Available Topical Preparation and Its Storage

Topical betamethasone dipropionate is only available in a vehicle that augments the penetration of this product. BETAMETHASONE DIPROPIONATE cream, ointment, and lotion should be stored at 36 to 86 degrees F (2 to 30 degrees C), the gel should be stored at 36 to 77 degrees F (2 to 25 degrees C).

Adverse effects

  1. Cushing habitus
  2. Fragile skin, purple striae
  3. Hyperglycemia
  4. Muscular weakness
  5. Susceptibility to infection
  6. Delayed healing
  7. Peptic ulceration
  8. Osteoporosis
  9. Posterior sub capsular cataract
  10. Glaucoma
  11. Growth retardation
  12. Psychiatric disturbances
  13. Suppression of hypothalamus-pituitary-adrenal axis.


In the year 2003, Levy B [1] conducted a study on 60 patients, divided into 2 groups, one group received topical lidocaine 5% (15 puffs) and the other group aerosolized methylprednisolone (80mg) before endotracheal intubation and showed that the incidence of sore throat and cough were less in the methylprednisolone group compared to lidocaine group. EI Hakim [10] showed that beclomethasone reduced the incidence of postoperative sore throat by 45% in comparison to 10% with lignocaine but its cost precludes its use.

Though Stride P C [3] (1990) concluded that 1% hydrocortisone water soluble cream applied to the tip and cuff of the endotracheal tube was ineffective  in reducing the incidence of postoperative sore throat, Ayoub M Cand Selvaraj [11] Showed that wide spread application of betamethasone accounted for decrease in incidence of post-operative Sore throat, hoarseness of voice and cough. Asif Kazemi and Afshin Amini15 concluded that betamethasone gel, when used for lubrication of endotracheal tubes reduced the incidence of postoperative sore throat, cough and hoarseness of voice.

P A Sumathi,T Shenoy, M Ambareesha, H M Krishna [14,15] {2008 } randomized controlled trial study has found that widespread (15 cm) application of steroid gel markedly reduced the incidence of sore throat, hoarseness of voice and cough. The scores for sore throat, hoarseness of voice and cough were significantly very low in steroid group at 1hr, 6hrs, 12hrs and 24hrs, though the duration of endotracheal intubation is significantly more in betamethasone group. It also shows that betamethasone gel is superior to lignocaine jelly and normal saline in reducing post intubation morbidities.

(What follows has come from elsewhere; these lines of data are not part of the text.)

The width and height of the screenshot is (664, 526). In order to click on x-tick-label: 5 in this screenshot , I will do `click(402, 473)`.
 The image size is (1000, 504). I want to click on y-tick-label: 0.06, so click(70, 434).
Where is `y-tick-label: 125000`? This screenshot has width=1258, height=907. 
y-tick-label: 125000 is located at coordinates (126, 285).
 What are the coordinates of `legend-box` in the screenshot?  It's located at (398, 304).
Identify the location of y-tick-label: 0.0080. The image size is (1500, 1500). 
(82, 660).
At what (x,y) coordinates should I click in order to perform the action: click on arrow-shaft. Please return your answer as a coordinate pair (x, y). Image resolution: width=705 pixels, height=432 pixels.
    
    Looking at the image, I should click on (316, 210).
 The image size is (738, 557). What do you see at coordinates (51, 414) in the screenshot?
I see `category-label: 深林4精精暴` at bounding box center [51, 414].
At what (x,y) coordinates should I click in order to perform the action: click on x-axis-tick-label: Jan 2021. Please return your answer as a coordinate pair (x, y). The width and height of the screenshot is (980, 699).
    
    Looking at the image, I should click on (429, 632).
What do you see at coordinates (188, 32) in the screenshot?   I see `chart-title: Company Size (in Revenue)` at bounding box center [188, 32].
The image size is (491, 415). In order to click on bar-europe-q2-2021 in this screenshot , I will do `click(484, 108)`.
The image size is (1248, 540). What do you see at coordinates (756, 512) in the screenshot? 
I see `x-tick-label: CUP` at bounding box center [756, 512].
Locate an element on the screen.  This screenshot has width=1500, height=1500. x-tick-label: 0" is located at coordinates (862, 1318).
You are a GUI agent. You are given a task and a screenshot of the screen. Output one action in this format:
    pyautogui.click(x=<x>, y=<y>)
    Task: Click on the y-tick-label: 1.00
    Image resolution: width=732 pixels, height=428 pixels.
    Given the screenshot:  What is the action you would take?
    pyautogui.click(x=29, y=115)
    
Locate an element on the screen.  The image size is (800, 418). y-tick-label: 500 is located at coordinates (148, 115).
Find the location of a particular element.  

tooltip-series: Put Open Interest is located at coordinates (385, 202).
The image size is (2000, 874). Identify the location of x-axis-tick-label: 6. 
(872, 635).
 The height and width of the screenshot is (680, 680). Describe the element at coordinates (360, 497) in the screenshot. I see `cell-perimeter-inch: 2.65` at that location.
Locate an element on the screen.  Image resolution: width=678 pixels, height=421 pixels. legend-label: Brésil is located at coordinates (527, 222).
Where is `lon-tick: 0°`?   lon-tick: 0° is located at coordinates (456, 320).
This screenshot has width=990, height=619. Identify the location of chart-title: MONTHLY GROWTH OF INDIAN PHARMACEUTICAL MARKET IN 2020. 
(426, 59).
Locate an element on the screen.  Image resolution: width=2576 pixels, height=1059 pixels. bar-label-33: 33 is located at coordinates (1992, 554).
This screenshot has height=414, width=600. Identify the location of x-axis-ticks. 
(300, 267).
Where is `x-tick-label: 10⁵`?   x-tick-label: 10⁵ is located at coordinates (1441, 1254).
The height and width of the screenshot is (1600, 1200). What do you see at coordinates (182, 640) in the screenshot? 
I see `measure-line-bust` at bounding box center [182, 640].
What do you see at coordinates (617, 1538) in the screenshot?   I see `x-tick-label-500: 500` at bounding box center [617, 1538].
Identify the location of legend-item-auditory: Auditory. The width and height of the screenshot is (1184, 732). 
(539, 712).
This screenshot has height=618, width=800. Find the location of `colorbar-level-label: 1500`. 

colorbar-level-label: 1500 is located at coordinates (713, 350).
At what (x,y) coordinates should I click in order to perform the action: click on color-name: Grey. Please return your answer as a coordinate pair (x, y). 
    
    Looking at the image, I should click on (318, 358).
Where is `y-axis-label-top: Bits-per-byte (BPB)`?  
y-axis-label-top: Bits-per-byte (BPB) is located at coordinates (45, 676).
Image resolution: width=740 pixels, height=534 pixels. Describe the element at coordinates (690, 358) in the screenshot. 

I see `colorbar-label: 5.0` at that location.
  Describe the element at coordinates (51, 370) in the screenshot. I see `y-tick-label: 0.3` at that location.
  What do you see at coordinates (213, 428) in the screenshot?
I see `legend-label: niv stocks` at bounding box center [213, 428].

This study confirms that pharyngotracheal sequelae after endotracheal intubation are due to local inflammation and not irritation, as steroid gel proved far superior to local anesthetic jelly in decreasing their incidence. The beneficial effect was observed because of the application of steroid gel to all portions of the tube that come in contact with the posterior pharyngeal wall, vocal cords, and tracheal mucosa and not just confined to the tip and cuff of the endotracheal tube as observed by Stride P C's [3] study (1990) where the percentage and the total quantity of the gel applied was high.


Considering the pros and cons of Betamethasone gel application on endotracheal tube is an added advantage for effective airway management. Since betamethasone gel is cost-effective and easily available, it can be used routinely as an applicant on the endotracheal tubes in the preemptive methods to mitigate the postoperative sore throat, hoarseness of voice and cough.